Ardizzoni A, Grossi F, Scolaro T, Giudici S, Foppiano F, Boni L, Tixi L, Cosso M, Mereu C, Ratto G B, Vitale V, Rosso R
Division of Medical Oncology I, Istituto Nazionale per la Ricerca sul Cancro, Genova, Italy.
Br J Cancer. 1999 Sep;81(2):310-5. doi: 10.1038/sj.bjc.6990693.
Both induction chemotherapy and concurrent low-dose cisplatin have been shown to improve results of thoracic irradiation in the treatment of locally advanced non-small-cell lung cancer (NSCLC). This phase II study was designed to investigate activity and feasibility of a novel chemoradiation regimen consisting of induction chemotherapy followed by standard radiotherapy and concurrent daily low-dose cisplatin. Previously untreated patients with histologically/cytologically proven unresectable stage IIIA/B NSCLC were eligible. Induction chemotherapy consisted of vinblastine 5 mg m(-2) intravenously (i.v.) on days 1, 8, 15, 22 and 29, and cisplatin 100 mg m(-2) i.v. on days 1 and 22 followed by continuous radiotherapy (60 Gy in 30 fractions) given concurrently with daily cisplatin at a dose of 5 mg m(-2) i.v. Thirty-two patients were enrolled. Major toxicity during induction chemotherapy was haematological: grade III-IV leukopenia was observed in 31% and grade II anaemia in 16% of the patients. The most common severe toxicity during concurrent chemoradiation consisted of grade III leukopenia (21% of the patients); grade III oesophagitis occurred in only two patients and pulmonary toxicity in one patient who died of this complication. Eighteen of 32 patients (56%, 95% CI 38-73%) had a major response (11 partial response, seven complete response). With a median follow-up of 38.4 months, the median survival was 12.5 months and the actuarial survival rates at 1, 2 and 3 years were 52%, 26% and 19% respectively. The median event-free survival was 8.3 months with a probability of 40%, 23% and 20% at 1, 2 and 3 years respectively. Induction chemotherapy followed by concurrent daily low-dose cisplatin and thoracic irradiation, in patients with locally advanced NSCLC, is active and feasible with minimal non-haematological toxicity. Long-term survival results are promising and appear to be similar to those of more toxic chemoradiation regimens, warranting further testing of this novel chemoradiation strategy.

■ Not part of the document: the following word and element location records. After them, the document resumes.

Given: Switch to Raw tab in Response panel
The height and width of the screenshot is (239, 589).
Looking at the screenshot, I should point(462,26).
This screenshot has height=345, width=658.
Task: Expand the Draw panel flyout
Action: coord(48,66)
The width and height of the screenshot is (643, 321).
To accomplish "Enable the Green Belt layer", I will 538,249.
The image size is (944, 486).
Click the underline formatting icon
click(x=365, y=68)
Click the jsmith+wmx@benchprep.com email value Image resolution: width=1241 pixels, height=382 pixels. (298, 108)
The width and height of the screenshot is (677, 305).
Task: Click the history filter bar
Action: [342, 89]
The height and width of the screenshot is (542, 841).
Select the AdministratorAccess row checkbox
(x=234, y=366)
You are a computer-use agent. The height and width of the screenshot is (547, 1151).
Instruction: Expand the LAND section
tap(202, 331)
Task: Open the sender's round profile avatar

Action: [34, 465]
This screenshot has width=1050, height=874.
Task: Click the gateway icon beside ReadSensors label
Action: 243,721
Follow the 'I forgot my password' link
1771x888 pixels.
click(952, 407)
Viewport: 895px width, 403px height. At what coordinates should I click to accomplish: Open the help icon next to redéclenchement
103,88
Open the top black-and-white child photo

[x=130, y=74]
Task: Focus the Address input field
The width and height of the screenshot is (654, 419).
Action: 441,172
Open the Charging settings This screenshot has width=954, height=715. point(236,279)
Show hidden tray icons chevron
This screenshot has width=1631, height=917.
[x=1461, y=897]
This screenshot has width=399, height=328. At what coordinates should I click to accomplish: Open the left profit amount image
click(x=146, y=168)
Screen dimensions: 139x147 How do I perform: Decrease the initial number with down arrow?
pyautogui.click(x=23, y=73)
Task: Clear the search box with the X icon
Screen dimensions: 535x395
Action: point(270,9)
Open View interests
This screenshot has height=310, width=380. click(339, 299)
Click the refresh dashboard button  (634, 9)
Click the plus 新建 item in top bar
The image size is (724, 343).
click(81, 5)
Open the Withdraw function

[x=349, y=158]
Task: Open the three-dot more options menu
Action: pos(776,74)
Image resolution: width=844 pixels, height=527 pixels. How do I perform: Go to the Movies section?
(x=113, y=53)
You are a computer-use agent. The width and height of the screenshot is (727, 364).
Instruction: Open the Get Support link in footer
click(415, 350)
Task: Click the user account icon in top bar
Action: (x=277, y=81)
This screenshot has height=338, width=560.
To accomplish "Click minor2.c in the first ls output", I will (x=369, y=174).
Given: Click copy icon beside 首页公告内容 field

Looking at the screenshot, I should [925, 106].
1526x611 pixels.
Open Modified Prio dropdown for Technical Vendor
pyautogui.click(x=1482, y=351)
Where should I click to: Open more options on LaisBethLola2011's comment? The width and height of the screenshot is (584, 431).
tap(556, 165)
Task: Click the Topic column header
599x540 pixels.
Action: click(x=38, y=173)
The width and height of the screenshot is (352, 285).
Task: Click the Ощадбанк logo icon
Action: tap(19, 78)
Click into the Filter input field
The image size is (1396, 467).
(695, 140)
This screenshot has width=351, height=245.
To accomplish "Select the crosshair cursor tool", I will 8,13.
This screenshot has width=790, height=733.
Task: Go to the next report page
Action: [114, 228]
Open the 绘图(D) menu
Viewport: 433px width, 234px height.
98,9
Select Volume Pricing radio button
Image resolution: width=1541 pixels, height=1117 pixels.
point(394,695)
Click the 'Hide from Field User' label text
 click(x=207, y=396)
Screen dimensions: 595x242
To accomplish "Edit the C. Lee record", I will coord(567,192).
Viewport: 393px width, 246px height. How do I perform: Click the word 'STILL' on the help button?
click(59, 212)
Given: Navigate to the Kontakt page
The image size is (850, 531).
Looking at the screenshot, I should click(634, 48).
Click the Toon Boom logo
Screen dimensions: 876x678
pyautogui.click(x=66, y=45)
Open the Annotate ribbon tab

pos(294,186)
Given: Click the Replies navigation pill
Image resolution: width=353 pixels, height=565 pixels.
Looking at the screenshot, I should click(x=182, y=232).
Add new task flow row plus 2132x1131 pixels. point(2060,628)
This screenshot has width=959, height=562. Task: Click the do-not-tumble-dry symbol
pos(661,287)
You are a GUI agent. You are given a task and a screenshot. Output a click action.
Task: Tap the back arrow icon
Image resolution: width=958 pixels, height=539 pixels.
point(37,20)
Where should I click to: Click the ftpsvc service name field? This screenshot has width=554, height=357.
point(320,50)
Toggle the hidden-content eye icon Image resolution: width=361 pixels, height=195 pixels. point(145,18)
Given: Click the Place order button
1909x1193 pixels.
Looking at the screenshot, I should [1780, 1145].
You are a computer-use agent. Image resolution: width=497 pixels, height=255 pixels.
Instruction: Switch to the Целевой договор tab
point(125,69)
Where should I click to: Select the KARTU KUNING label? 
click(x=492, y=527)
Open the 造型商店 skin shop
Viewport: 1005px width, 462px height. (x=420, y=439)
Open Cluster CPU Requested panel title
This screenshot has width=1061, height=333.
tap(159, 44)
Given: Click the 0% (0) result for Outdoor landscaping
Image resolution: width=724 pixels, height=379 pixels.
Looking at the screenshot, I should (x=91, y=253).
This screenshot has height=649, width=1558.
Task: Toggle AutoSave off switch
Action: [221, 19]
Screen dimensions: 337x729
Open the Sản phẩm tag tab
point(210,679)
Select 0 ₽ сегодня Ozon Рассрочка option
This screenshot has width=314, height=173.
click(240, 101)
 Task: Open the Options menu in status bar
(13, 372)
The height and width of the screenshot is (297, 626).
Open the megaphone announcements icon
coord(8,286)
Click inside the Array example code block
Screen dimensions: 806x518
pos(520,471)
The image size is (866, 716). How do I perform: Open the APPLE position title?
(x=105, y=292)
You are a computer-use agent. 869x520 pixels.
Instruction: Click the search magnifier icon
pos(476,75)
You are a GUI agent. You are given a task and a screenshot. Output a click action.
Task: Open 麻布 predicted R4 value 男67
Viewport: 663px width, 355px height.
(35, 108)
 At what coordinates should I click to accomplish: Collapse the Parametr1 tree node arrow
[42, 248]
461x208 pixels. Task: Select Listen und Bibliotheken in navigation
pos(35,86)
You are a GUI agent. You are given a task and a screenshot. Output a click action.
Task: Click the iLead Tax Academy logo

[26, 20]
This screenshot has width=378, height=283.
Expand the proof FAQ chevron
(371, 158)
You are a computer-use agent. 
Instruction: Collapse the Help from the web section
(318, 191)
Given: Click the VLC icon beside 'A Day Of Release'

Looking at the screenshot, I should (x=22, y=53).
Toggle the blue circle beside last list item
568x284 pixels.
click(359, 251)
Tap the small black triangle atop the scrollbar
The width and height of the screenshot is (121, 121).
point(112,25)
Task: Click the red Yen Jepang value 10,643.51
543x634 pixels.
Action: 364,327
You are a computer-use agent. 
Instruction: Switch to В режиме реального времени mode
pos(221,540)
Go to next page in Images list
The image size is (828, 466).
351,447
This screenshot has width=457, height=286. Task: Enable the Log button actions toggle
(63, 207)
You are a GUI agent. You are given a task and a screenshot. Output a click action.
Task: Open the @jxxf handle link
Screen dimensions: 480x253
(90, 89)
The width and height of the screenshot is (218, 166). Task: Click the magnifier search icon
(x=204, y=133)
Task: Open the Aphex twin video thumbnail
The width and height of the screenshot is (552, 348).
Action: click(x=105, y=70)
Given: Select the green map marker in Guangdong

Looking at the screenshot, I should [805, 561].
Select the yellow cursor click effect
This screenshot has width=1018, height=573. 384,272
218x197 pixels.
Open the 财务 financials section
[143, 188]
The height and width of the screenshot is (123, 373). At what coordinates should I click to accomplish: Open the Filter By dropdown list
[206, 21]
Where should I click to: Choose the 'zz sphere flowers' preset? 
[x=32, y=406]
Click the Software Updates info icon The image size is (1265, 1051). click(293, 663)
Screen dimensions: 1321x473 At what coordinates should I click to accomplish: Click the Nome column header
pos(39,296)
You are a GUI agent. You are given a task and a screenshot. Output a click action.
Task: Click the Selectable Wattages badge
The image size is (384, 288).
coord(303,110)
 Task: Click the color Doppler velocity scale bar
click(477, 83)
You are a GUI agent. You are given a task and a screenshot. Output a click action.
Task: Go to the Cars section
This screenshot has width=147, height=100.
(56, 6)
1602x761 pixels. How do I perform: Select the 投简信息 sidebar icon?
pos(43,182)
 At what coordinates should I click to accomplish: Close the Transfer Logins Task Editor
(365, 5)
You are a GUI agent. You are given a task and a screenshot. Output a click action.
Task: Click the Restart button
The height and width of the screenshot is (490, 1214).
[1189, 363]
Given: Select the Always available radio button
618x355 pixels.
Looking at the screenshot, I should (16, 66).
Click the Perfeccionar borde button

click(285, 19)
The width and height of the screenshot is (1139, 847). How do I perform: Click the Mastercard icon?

诱导化疗和同步低剂量顺铂已被证明可改善局部晚期非小细胞肺癌(NSCLC)胸部放疗的疗效。本II期研究旨在探讨一种新型放化疗方案的活性和可行性,该方案包括诱导化疗,随后进行标准放疗以及同步每日低剂量顺铂治疗。符合条件的为先前未经治疗、经组织学/细胞学证实为不可切除的IIIA/B期NSCLC患者。诱导化疗包括在第1、8、15、22和29天静脉注射长春碱5mg/m²,在第1天和第22天静脉注射顺铂100mg/m²,随后进行连续放疗(60Gy,分30次),同时每日静脉注射顺铂5mg/m²。共纳入32例患者。诱导化疗期间的主要毒性为血液学毒性:31%的患者出现III-IV级白细胞减少,16%的患者出现II级贫血。同步放化疗期间最常见的严重毒性为III级白细胞减少(21%的患者);仅2例患者出现III级食管炎,1例患者出现肺部毒性并死于该并发症。32例患者中有18例(56%,95%CI 38-73%)有主要反应(11例部分缓解,7例完全缓解)。中位随访38.4个月,中位生存期为12.5个月,1年、2年和3年的精算生存率分别为52%、26%和19%。中位无事件生存期为8.3个月,1年、2年和3年的概率分别为40%、23%和20%。对于局部晚期NSCLC患者,诱导化疗后同步每日低剂量顺铂和胸部放疗具有活性且可行,非血液学毒性最小。长期生存结果令人鼓舞,似乎与毒性更强的放化疗方案相似,有必要进一步测试这种新型放化疗策略。